- _What you should do_
In your copy, include every line of the listing below exactly but none of the pictures.

- _Recorded data_
- - - - - - -
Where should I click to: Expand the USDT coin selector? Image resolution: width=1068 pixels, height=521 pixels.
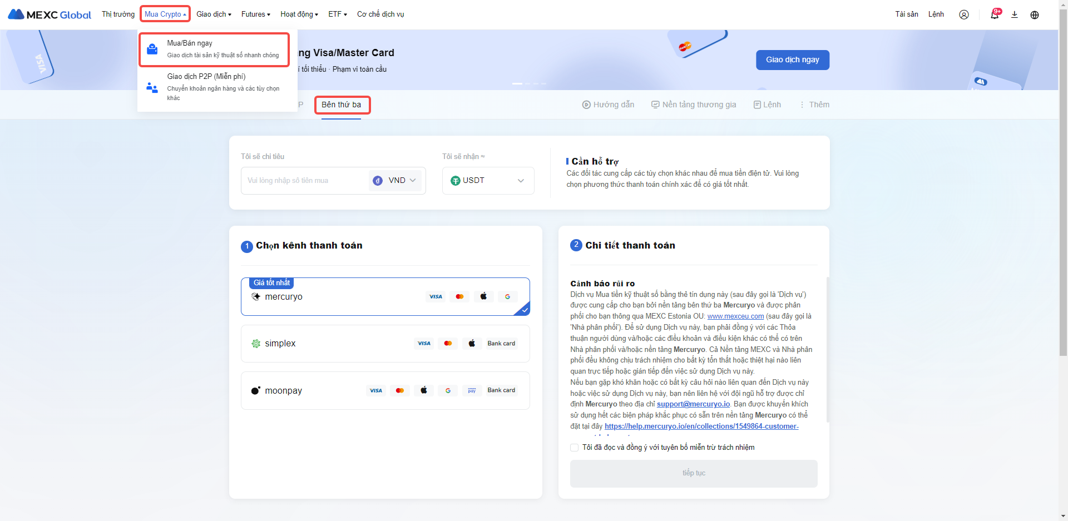click(x=488, y=181)
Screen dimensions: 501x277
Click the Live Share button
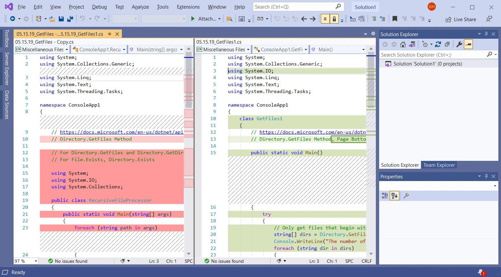(461, 19)
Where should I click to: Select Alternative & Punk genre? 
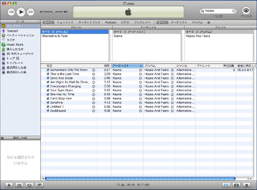(55, 36)
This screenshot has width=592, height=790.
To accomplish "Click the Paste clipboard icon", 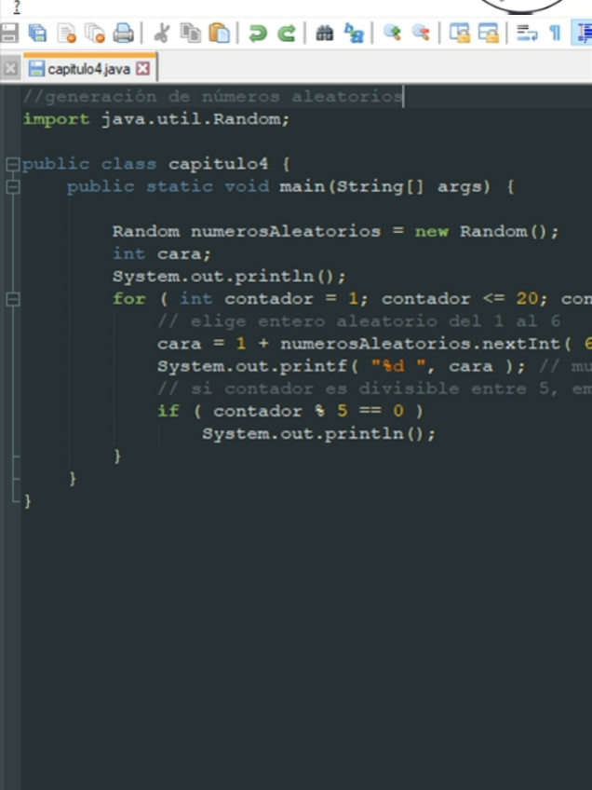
- - - - - - -
- _Response to this exercise_
Where should I click to: Expand the USDT coin selector? Image resolution: width=1068 pixels, height=521 pixels.
click(x=488, y=181)
Screen dimensions: 501x277
Click the Live Share button
(461, 19)
Where should I click to: Select Alternative & Punk genre? 
(55, 36)
This screenshot has width=592, height=790.
To accomplish "Click the Paste clipboard icon", 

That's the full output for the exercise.